WHAT YOU NEED TO DO =>
In the records that follow, the lines from the one containing "Exhibitions (58, 803)" to the one containing "Versione Italiana (548, 507)", inclusive, are to be given again exactly.

Stored records =>
§ §

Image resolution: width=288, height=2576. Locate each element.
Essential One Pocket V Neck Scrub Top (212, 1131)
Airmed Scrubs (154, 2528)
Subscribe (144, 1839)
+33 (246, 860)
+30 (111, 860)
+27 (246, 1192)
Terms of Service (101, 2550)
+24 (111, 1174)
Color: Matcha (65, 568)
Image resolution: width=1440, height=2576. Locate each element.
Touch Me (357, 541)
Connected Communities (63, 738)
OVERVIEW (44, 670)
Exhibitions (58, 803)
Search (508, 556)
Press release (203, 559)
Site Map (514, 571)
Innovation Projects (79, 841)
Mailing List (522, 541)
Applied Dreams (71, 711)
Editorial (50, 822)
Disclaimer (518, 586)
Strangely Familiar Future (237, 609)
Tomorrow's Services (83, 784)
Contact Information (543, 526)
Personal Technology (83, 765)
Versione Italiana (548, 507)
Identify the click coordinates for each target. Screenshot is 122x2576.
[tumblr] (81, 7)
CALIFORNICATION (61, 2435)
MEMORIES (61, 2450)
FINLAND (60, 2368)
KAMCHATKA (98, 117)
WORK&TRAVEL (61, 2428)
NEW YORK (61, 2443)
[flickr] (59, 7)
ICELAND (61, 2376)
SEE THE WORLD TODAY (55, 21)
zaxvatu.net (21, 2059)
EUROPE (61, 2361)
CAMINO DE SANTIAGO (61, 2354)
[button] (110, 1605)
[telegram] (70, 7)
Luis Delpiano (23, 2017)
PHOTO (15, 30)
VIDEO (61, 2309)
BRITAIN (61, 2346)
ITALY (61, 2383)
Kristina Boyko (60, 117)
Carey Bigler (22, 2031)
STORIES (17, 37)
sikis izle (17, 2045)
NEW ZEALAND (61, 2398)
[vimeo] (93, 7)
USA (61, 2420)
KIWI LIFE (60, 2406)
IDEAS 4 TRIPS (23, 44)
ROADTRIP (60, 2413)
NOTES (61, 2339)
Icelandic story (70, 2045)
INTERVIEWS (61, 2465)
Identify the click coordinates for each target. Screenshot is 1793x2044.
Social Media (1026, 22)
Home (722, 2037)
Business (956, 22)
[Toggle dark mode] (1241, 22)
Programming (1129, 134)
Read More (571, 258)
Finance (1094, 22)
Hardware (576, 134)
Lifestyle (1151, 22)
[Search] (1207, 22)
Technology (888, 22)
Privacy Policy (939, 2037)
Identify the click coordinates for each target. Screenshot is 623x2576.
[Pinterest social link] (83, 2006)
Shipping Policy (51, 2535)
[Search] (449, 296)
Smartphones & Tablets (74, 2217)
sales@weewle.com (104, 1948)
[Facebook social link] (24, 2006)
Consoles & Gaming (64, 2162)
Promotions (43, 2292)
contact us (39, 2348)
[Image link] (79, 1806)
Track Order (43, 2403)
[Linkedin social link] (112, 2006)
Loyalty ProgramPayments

§ §

ANSWER TO THIS TASK =>
Exhibitions (58, 803)
Search (508, 556)
Press release (203, 559)
Site Map (514, 571)
Innovation Projects (79, 841)
Mailing List (522, 541)
Applied Dreams (71, 711)
Editorial (50, 822)
Disclaimer (518, 586)
Strangely Familiar Future (237, 609)
Tomorrow's Services (83, 784)
Contact Information (543, 526)
Personal Technology (83, 765)
Versione Italiana (548, 507)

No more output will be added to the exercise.